» Collected data:
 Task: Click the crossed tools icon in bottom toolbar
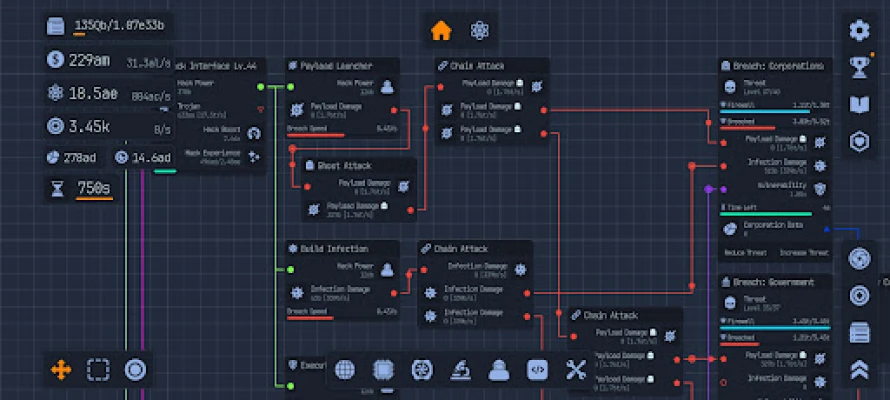(x=575, y=370)
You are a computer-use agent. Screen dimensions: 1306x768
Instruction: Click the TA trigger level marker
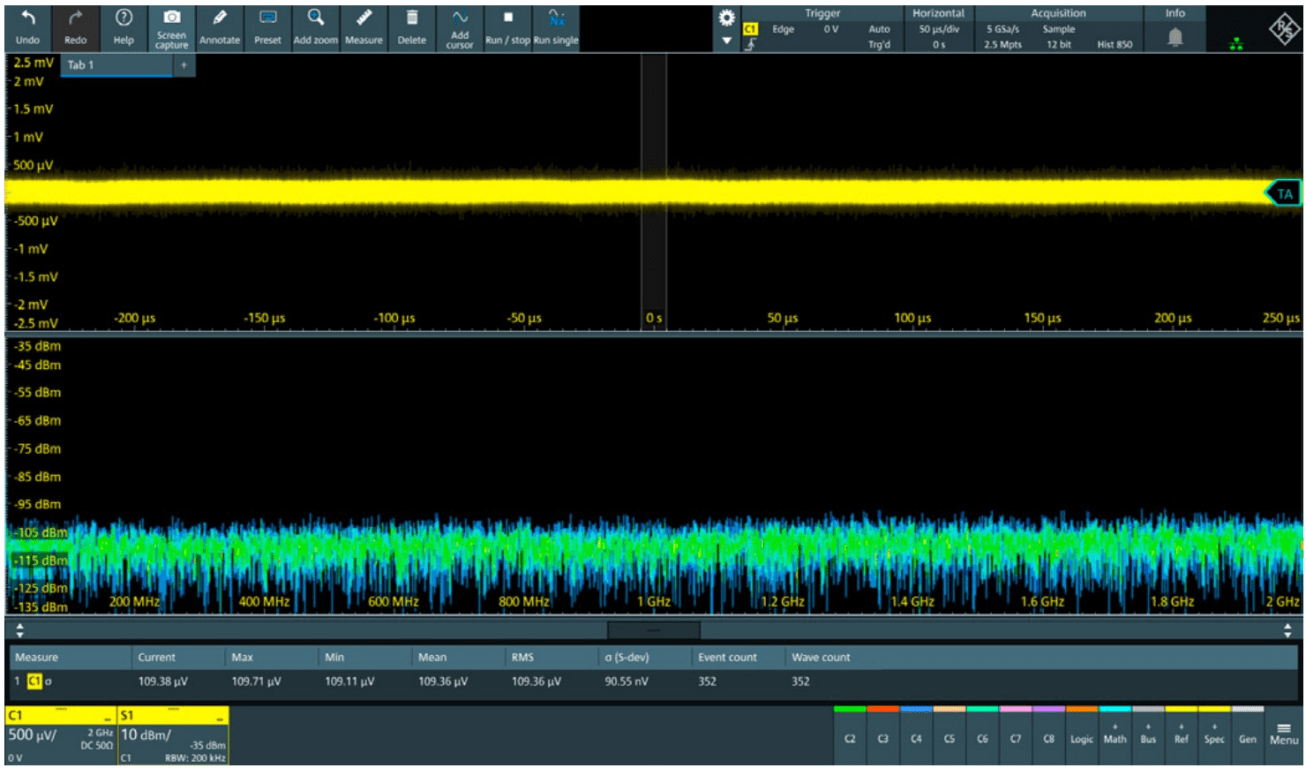(1283, 194)
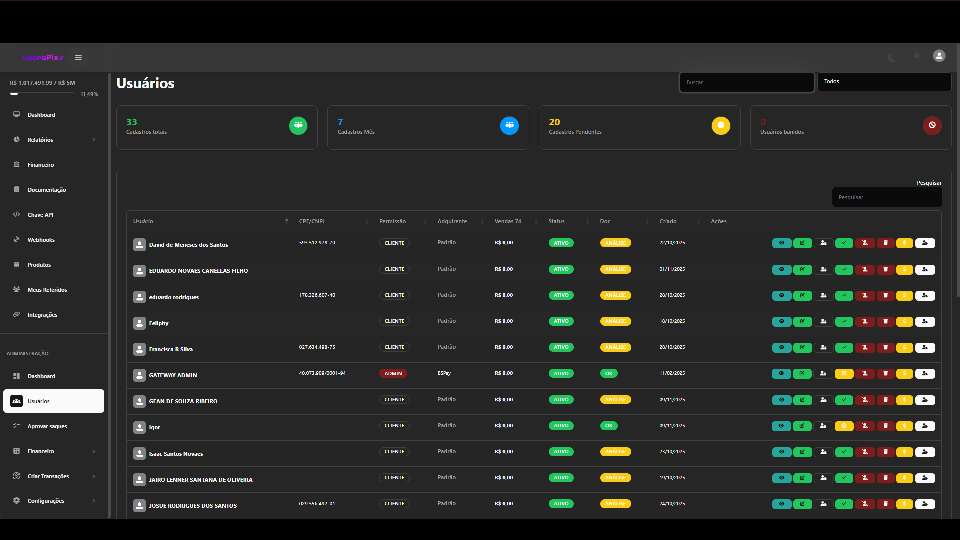Sort the table by the Usuário column header
This screenshot has width=960, height=540.
click(144, 221)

» REQUIRED WORK:
Once the pictures are set aside, repeat each entry exactly as it stands.

» RESULT BELOW:
 Task: Click the crossed tools icon in bottom toolbar
(x=575, y=370)
You are a computer-use agent. Screen dimensions: 1306x768
Instruction: Click the TA trigger level marker
(1283, 194)
Sort the table by the Usuário column header
This screenshot has width=960, height=540.
click(144, 221)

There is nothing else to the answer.